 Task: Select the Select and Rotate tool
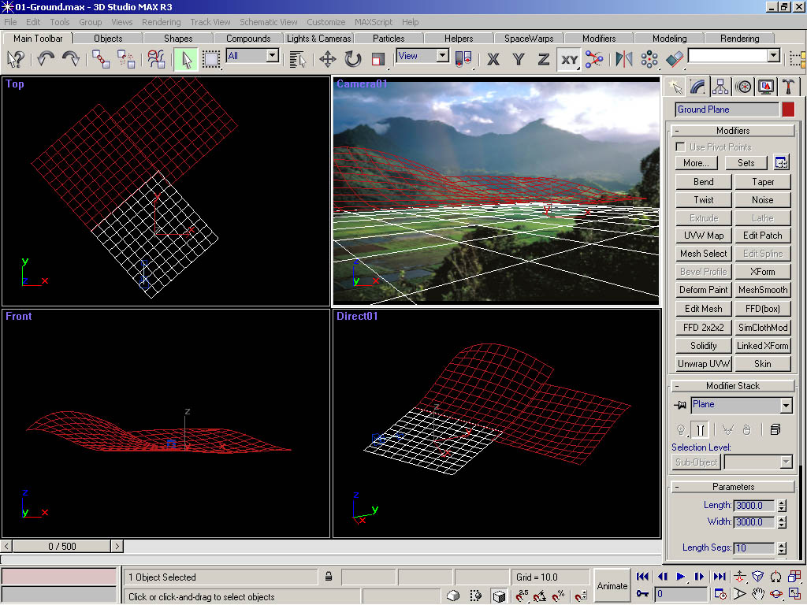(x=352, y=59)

++++++++++++++++++++

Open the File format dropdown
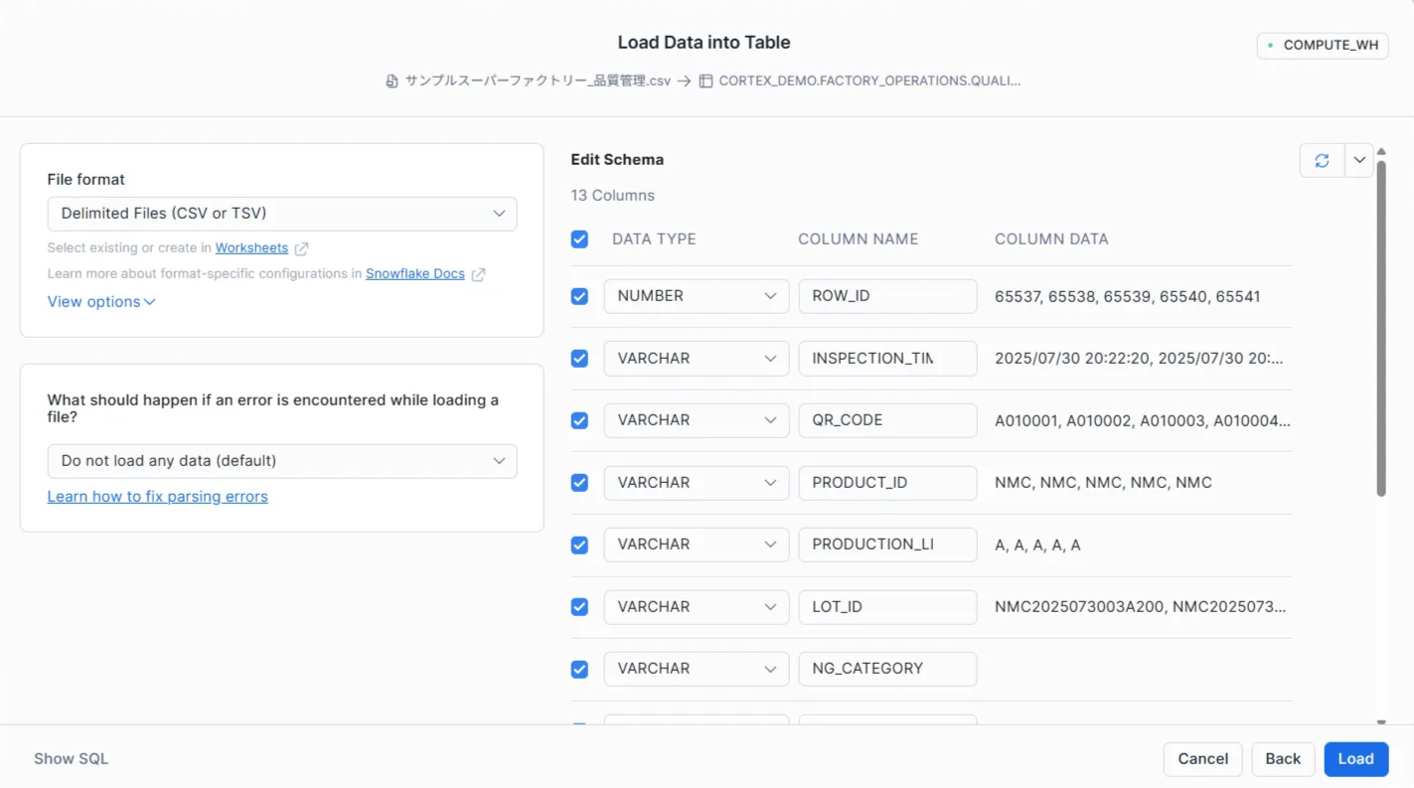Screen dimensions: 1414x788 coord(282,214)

++++++++++++++++++++

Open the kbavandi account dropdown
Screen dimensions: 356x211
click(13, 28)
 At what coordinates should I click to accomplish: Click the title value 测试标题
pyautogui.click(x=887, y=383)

++++++++++++++++++++

Task details →
Convert the stretch of material from the line containing "Open the kbavandi account dropdown" through the line containing "pyautogui.click(x=887, y=383)" into a Markdown table with columns Row and Entry, numbering each line and skipping blank lines.

Solution to this task →
| Row | Entry |
|---|---|
| 1 | Open the kbavandi account dropdown |
| 2 | Screen dimensions: 356x211 |
| 3 | click(13, 28) |
| 4 |  At what coordinates should I click to accomplish: Click the title value 测试标题 |
| 5 | pyautogui.click(x=887, y=383) |